One of the difficulties one has with wrapping one's head around the news from Iraq is the matter of perspective. Most people who try to stay informed have a general idea of how many US soldiers have been killed in Iraq (1653 when I pulled together my statistics, a few more now), and they may know the approximate number of troops in theater (somewhere around 140 thousand). With a bit of simple math they can work out the odds but, aside from the sense that Iraq is not altogether a safe place, they will lack the context to answer the question -- "How dangerous is that?"

To compare solidering with other professions we need to convert the statistics to the units that are usually used for such things: annual fatalities per hundred thousand full time workers. So let's do so. As I said, we will use 1653 as the total fatalities due to enemy action and accidents for the war so far. The war has been going on for 2.2 years which makes the annual fatality rate 751. Using a figure of 140 thousand for the average strength in theater we divide by 1.4 to get the fatalities per hundred thousand or 536 annual deaths per 100,000 soldiers. So, how dangerous is that, then?

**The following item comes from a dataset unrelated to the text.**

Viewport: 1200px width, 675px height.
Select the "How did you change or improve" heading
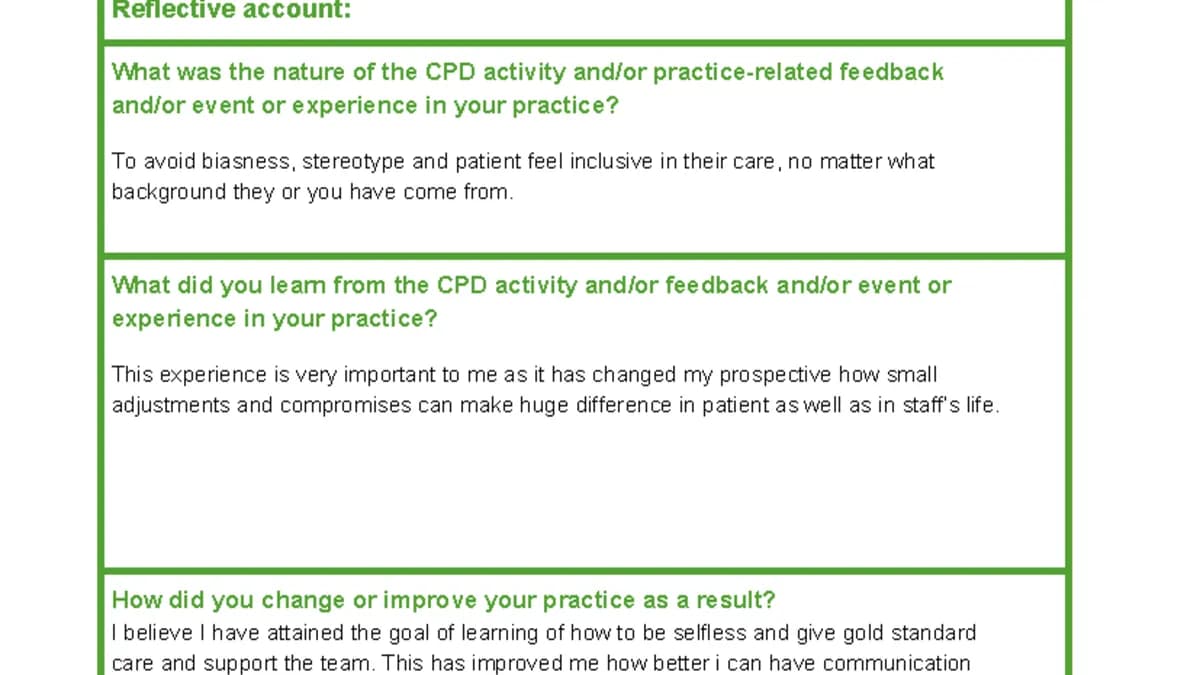point(443,600)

Well let's see, the most dangerous job category in the US, according to the U.S. Bureau of Labor Statistics, is "lumber cutter" with 117.8 annual deaths per hundred thousand full time workers. So, our calculation suggests that being a soldier in the Iraqi theater is 4.6 times as dangerous as being a lumberjack. Now that's pretty alarming if your kid is being sent to Iraq; cutting lumber sounds like a dangerous sort of job and soldiering is several times as bad. But then, most of us aren't in the timber cutting industry and few of our son's considered lumberjacking as an alternative before they decided to sign up. So we know that being a soldier is 4.6 times as dangerous as being a lumberjack but we still can't answer the question -- "So, how dangerous is that, then?"

Looking for an example a bit closer to home I thought about my son and the choices he and some of his friends made. He spent nine months in Iraq as a driver for a Bradley Fighting Vehicle and was part of the 3rd Infantry's assault on Baghdad. He's an outdoorsy young man and might enjoy the life of a lumberjack -- but I don't remember timber cutting as a career path he considered. He decided to join the Army and some of his friends -- with similarly lackluster academic performances in high school -- decided to stay home and enroll in the local community college. Our question then: how does going to Iraq and being shot at most every day compare to living at home with your parents and going to the local community college?

As my measure of the risks of going to the local community college I will assume the student makes the commute on a small motorcycle and further assume that the ride is the only risk involved. The reality is that many students will choose a safer form of transportation but incur other risks that I am not addressing. According to the U.S. Department of Transportation, National Highway Traffic Safety Administration the motorcycle fatality rate in 2003 as 38.38 deaths per 100 million passenger miles. That doesn't sound too bad -- 100 million miles is to the moon and back 50 times. To equal the 751 deaths in Iraq you would need 1.96 billion motorcycle passenger miles.

... or about 14,000 miles per soldier per year. Map quest tells me that the main campus of our county's community college is 15 miles away. That's 30 miles round trip. Multiply that by five days a week and 50 weeks a year and you get 7,500 miles a year -- and twice that much if you come home for lunch every day. So now we can answer our question. How dangerous is it to be a soldier in Iraq? It is somewhat more dangerous than staying home and studying library science at the local community college -- but only if you take your lunch and eat on campus. If you go home for lunch it's safer to let the Iraqis shoot at you.